20100211-11 DuBois and Dunbar (Group 3)


Summary

     This class was spent discussing the Reconstruction. This day also marked the beginning of the section of the Harlem Renaissance. We discussed the various panaceas that the "Freedmen" considered to obtain freedom.  The initial solution to African Amerian oppression was thought to be the emancipation of slaves, yet with the creation of Black Codes and Jim Crow Laws, voting became the new goal for blacks. However, as W. E. B. Du Bois's The Souls of Black Folk illustrates, education is the actual cure-all for African American suffering. He also conveys that black suffering is a condition of "double-consciousness." He expresses how African minorities are forced to see themselves through another's eyes, and are externally severed between their state as both a black person and an American. This personal confliction is what Du Bois defines as the real "race problem" and also raises the question of what defines an American.  In effect, this question challenged many people in the United States as the country became more diverse.  European immigrants and blacks alike found themselves torn between the ideas of retaining their own culture and simultaneously embracing the new American one.

 

The fact that Du Bois also uses an epigraphs by famous white writer as well as "sorrow songs" to begin his chapters also shows how Du Bois himself is undergoing this "double-consciousness" by being both a high educated man who also feels the pain that the "sorrow songs" exude.  This state of internal conflict is also apparent in Paul Laurence Dunbar's "We Wear the Mask." In a way, this poem ironically takes the "mask" off the experience of being African American and explicates this condition. However Dunbar's work "When Malindy Sings" appears to do the opposite.
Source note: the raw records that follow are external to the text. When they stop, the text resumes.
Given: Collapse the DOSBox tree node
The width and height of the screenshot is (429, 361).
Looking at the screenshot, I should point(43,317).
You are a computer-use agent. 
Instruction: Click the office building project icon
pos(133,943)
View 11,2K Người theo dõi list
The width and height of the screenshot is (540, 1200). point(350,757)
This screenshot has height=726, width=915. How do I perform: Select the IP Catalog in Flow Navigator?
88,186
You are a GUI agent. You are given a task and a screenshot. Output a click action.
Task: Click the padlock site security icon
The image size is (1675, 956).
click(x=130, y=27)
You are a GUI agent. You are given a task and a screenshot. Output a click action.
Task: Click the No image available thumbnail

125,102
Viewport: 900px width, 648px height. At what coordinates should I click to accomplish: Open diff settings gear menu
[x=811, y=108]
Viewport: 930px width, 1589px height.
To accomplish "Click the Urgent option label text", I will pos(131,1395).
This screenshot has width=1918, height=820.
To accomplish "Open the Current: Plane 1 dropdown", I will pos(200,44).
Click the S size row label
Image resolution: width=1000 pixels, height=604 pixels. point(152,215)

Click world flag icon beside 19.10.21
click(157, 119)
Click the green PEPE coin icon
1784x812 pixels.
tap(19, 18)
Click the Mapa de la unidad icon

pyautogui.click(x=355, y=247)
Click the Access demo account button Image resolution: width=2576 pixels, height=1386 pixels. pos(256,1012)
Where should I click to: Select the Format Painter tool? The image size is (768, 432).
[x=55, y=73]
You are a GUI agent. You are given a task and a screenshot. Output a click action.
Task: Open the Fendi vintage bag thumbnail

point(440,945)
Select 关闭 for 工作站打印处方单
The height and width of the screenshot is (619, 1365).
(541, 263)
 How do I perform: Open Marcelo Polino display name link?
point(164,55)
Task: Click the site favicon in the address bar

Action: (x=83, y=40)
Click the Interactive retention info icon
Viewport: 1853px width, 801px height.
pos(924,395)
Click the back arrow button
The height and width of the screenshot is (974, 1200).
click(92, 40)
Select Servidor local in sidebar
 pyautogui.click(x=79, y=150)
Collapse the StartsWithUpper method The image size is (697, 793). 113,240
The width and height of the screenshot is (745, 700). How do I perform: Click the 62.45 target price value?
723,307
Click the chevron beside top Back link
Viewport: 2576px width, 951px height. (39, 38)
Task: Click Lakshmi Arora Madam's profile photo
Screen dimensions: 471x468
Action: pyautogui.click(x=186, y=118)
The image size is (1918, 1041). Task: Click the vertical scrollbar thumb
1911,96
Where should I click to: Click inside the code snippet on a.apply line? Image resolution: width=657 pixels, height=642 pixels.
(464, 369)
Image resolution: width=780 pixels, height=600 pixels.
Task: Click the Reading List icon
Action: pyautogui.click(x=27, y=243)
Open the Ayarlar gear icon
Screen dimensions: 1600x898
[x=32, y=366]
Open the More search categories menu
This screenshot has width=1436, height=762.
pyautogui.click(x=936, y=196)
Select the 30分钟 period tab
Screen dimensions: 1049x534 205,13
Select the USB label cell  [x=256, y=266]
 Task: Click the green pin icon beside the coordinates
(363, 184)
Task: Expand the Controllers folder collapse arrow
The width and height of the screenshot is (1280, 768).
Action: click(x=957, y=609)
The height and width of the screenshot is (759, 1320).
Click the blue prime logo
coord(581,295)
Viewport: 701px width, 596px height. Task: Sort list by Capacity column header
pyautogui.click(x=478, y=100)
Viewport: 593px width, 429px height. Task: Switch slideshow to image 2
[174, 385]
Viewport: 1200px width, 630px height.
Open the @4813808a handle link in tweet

Dunbar uses a "trickster" to hide the underlying commentary about the real conditions of slavery.

 

Word Count: 300

 

Passages

"A million black men started with renewed zeal to vote themselves into the kingdom.  So the decade flew away, the revolution of 1876 came, and left the half-free serf weary, wondering, but still inspired.  Slowly but steadily, in the following years, a new vision began gradually in replace the dream of political power, - a powerful movement, the rise of another ideal to guide the unguided, another pillar of fire by night after a clouded day.  It was the ideal of 'book-learning'; the curiosity, born of compulsory ignorance, to know and test the power of the cabalistic letters of the white man, the longing to know.  Here at last seemed to have been discovered the mountain path to Canaan; longer than the highway of Emancipation and law, steep and rugged, but straight, leading to heights high enough to overlook life."  W.E.B. Du Bois

-In this passage Du Bois references the 1877 Compromise which announced that Reconstruction was over and that it failed. This also the point in the work when the ideal form of freedom transfers from being the right to vote into the notion that education should be the ultimate panacea. This idea of higher education for African American leads into Booker T. Washington's thoughts on academic learning.

 

"The wisest among my race understand that the agitation of questions of social equality is the extremest folly, and that progress in the enjoyment of all the privileges that will come to us must be the result of severe and constant struggle rather than of artificial forcing."  Booker T. Washington

- Washington is trying to communicate that equality for African Americans will not artificially force social equality; the African American race must progressively and slowly move towards equality by proving their importance.

 

"In all things that are purely social we can be as separate as the fingers, yet one as the hand in all things essential to mutual progress."  Booker T. Washington

-Washington advocates that ultimate social equality will not come immediately, and for the mean time suggests the idea of "separate but equal." Washington states that African Americans must become educated in trade skills. Becoming knowledgeable in these fields will prove their value in society and create a slow progression towards the desired freedom.

 

Key Terms

Reconstruction: The North's attempt to erase all traces of the Confederacy following the Civil War.

 

Panacea: a cure-all; frequently used in medicine "Something used to reslove all problems; a practice or course of action addopted in every case of difficulty; a universal cure" (Oxford English Dictionary).

 

Talented Tenth: a term used to describe the best and brightest of African Americans that would then be chosen to lead the black community and eventually help whites view African Americans as equal.

 

Freedmen: former slaves which we now considered "free".

 

Black Codes: worked to make African Americans second class citizens in different states by restricting certain rights. (the right to vote, the right to serve or juries, and the right to own a gun.)

 

Jim Crow Laws: very similar to black codes; the purpose of the jim crow laws was to reduce African Americans' ability to vote. e.g. poll taxes, literacy tests.